# Task prompt:
Pictures must be dropped from the copy of the entries below; all else is returned exactly.

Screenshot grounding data
··········

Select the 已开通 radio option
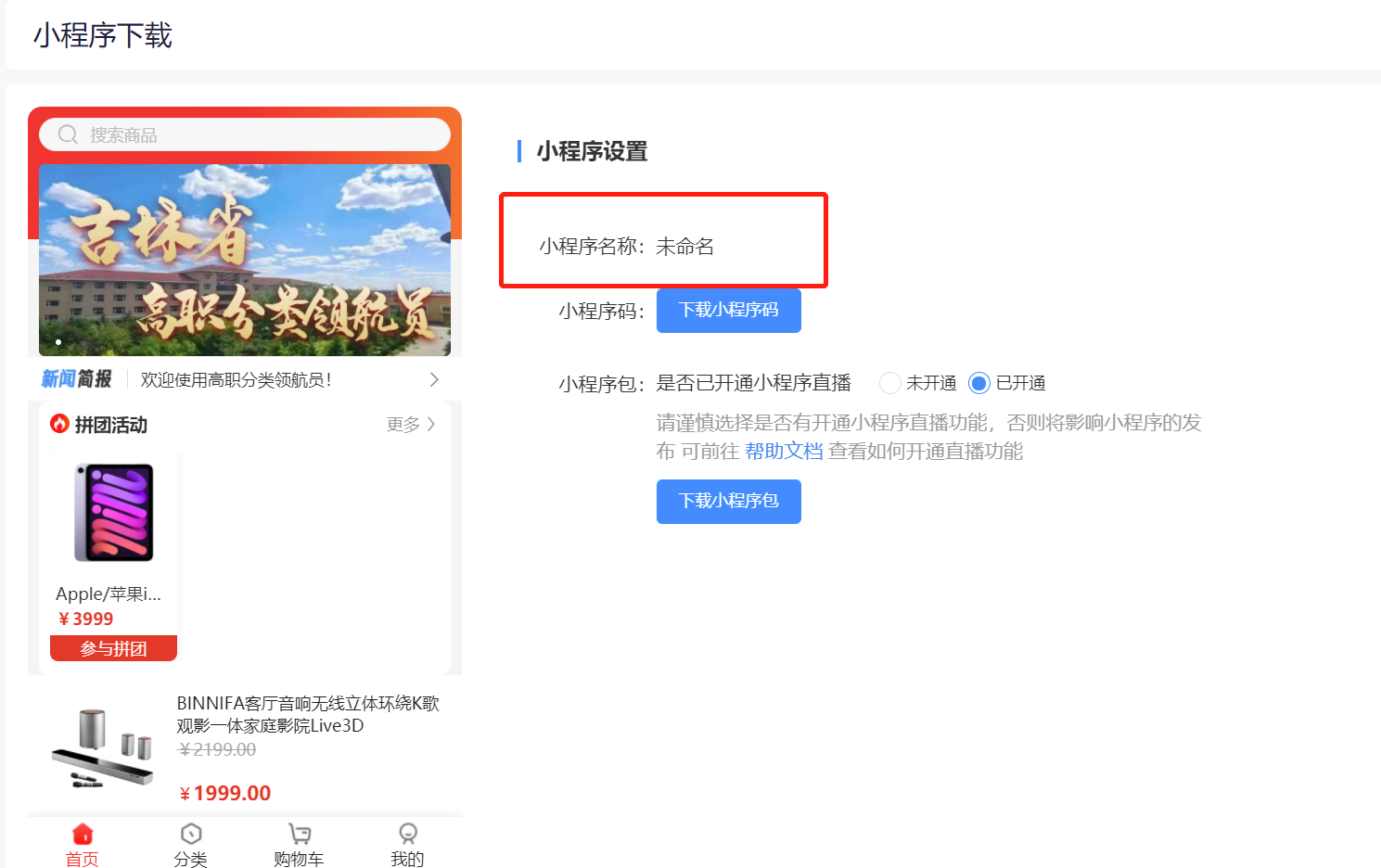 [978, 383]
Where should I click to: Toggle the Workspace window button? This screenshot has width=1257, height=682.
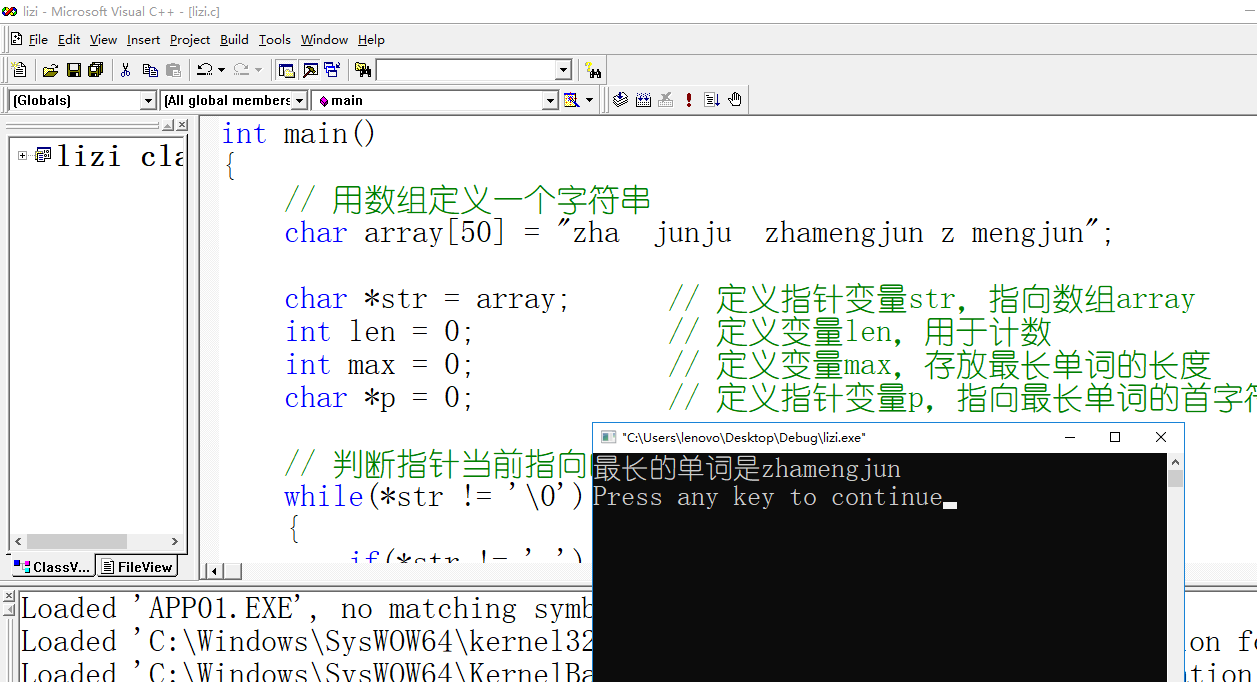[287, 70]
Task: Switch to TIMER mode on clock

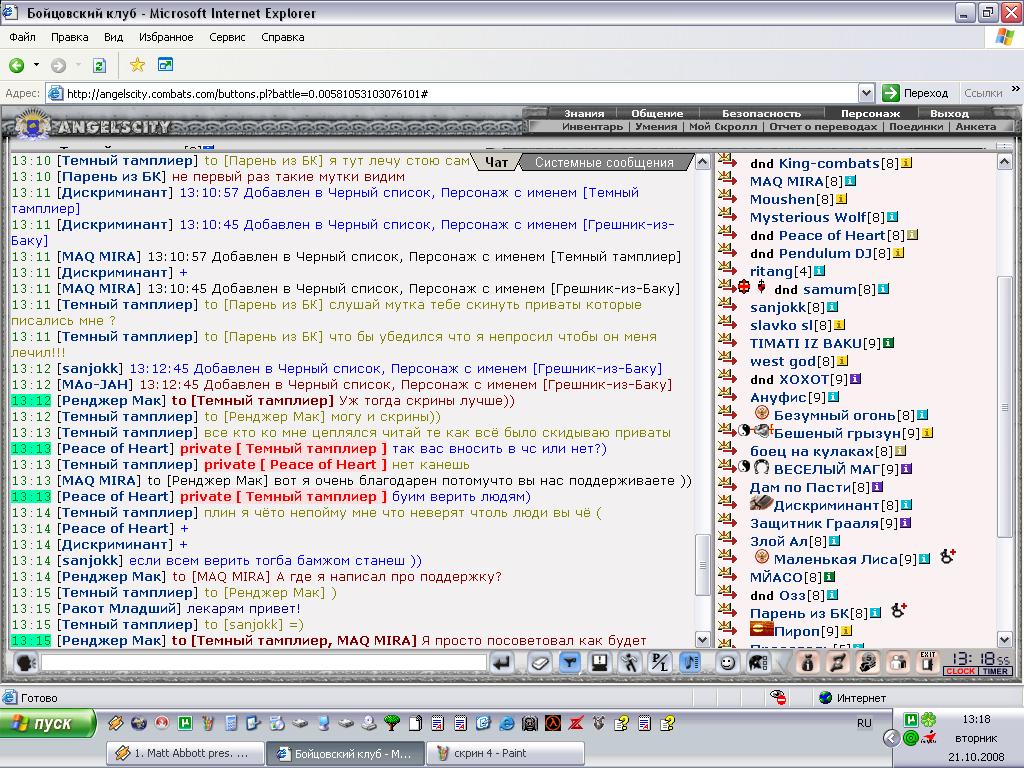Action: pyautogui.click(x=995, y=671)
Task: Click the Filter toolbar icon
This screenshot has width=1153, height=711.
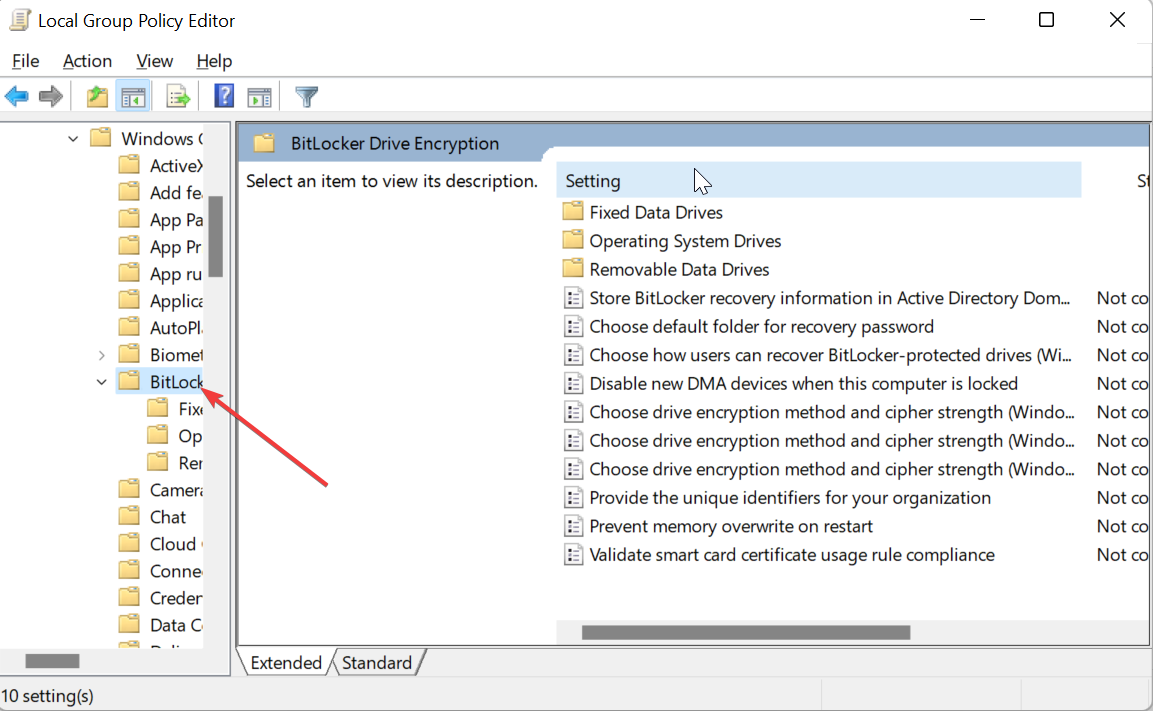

··········

# Problem solution:
Select the 已开通 radio option
 [978, 383]
Where should I click to: Toggle the Workspace window button? This screenshot has width=1257, height=682.
[287, 70]
Task: Switch to TIMER mode on clock

Action: pyautogui.click(x=995, y=671)
Task: Click the Filter toolbar icon
This screenshot has width=1153, height=711.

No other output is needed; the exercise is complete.